▸ Exercise materials:

--- Start ---

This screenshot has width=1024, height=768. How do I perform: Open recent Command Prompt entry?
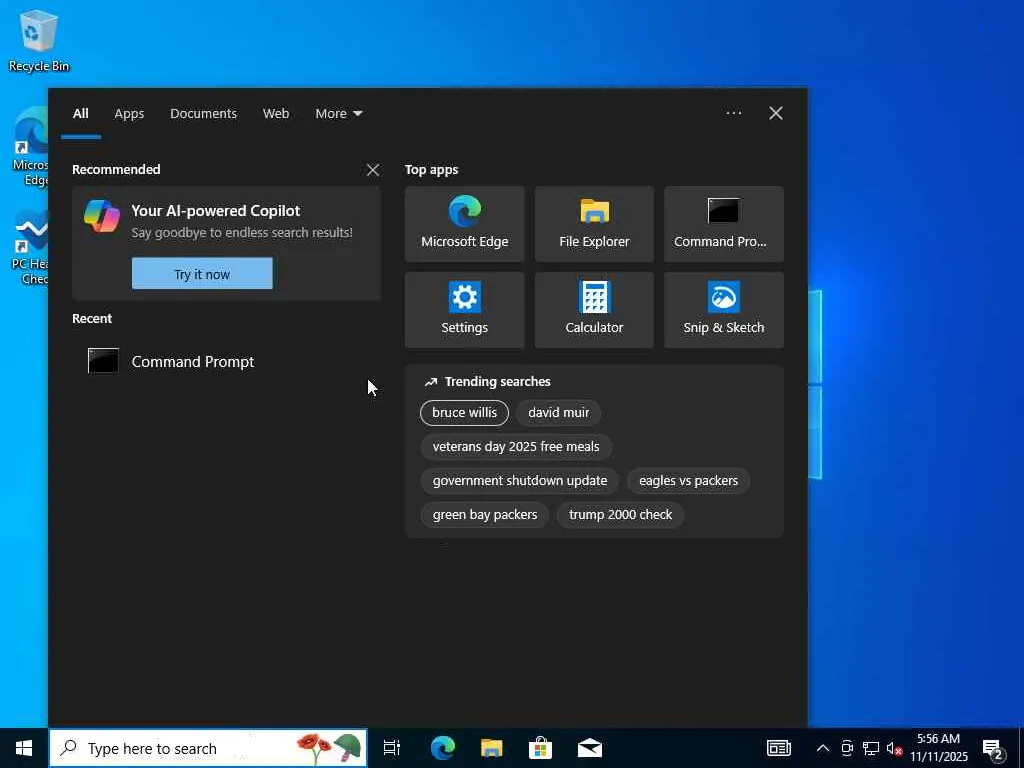click(x=192, y=362)
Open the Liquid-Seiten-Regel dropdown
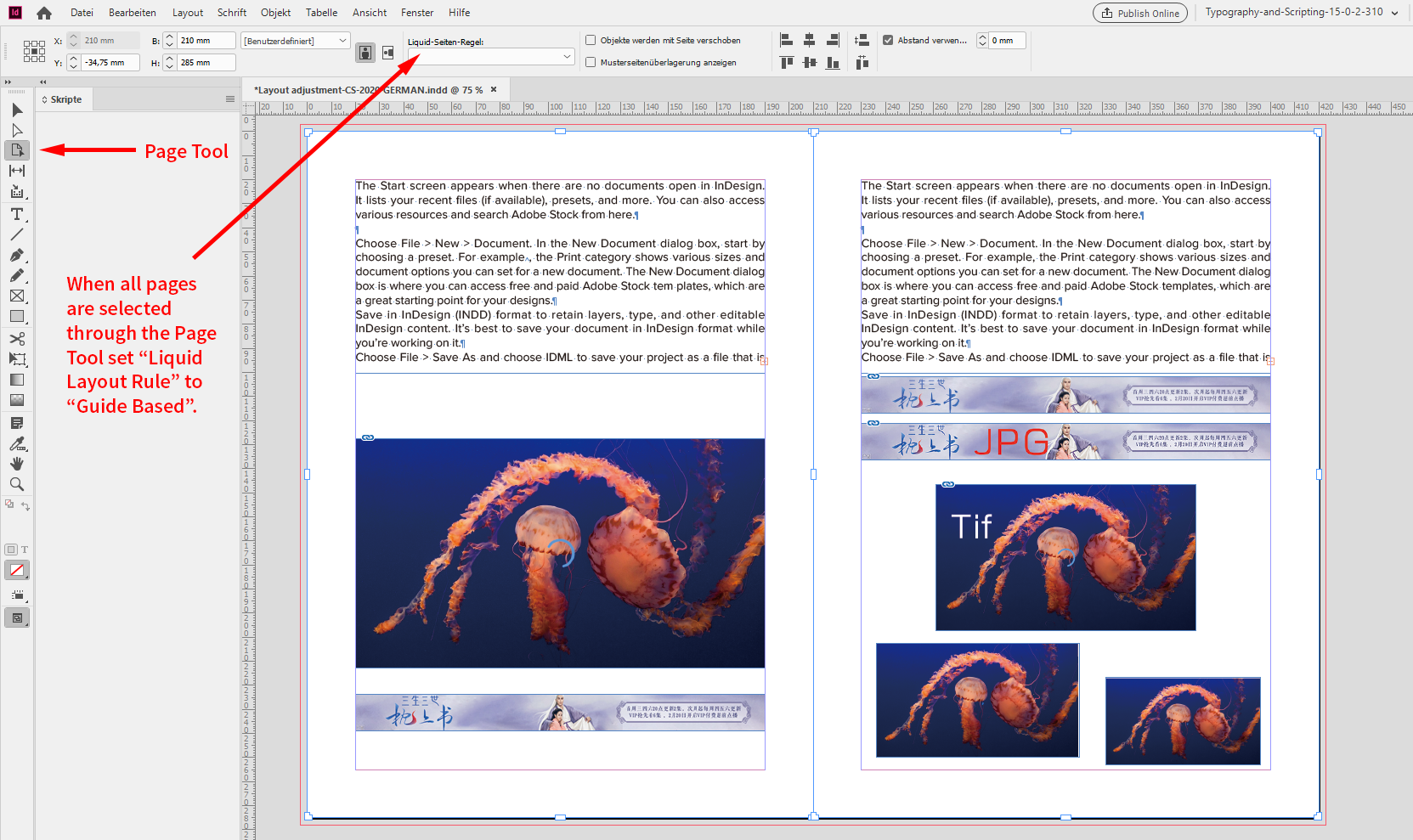 tap(567, 56)
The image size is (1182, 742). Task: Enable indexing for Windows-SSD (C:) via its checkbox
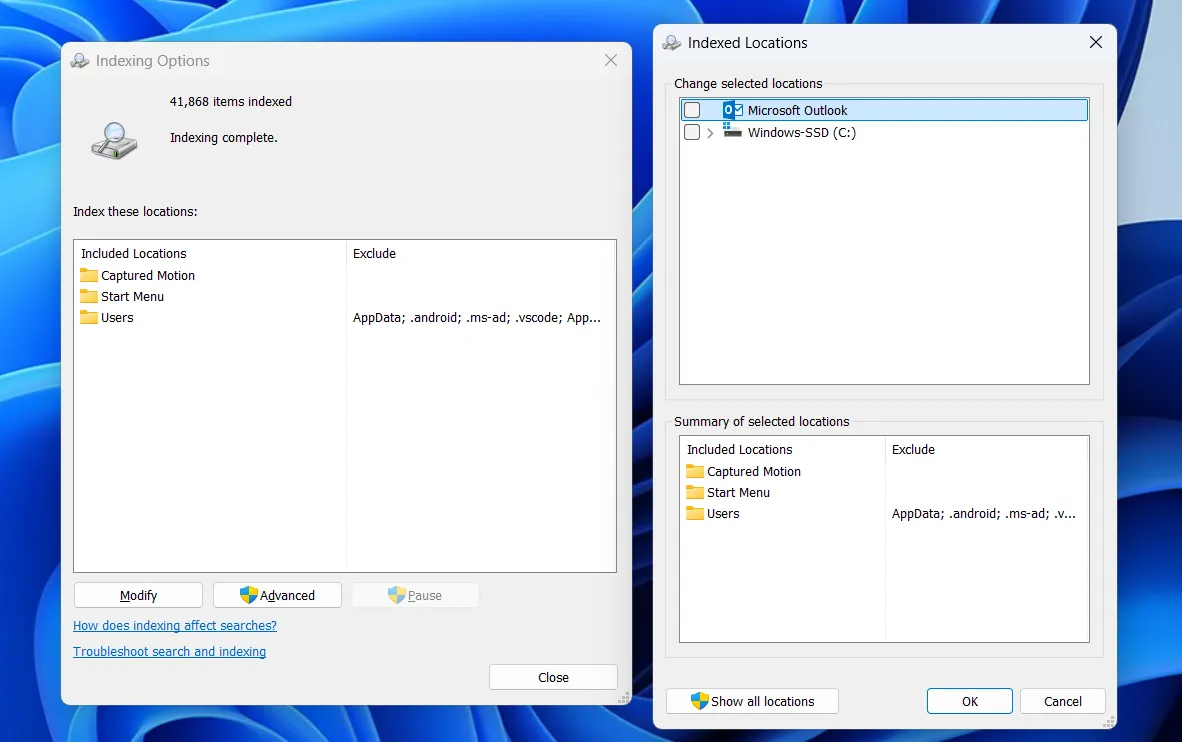coord(690,132)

--- End ---

▸ To do: Copy out the listing above line for line, leaving out the pictures.

▸ Task answer:
This screenshot has width=1024, height=768. How do I perform: Open recent Command Prompt entry?
click(x=192, y=362)
Open the Liquid-Seiten-Regel dropdown
 tap(567, 56)
The image size is (1182, 742). Task: Enable indexing for Windows-SSD (C:) via its checkbox
coord(690,132)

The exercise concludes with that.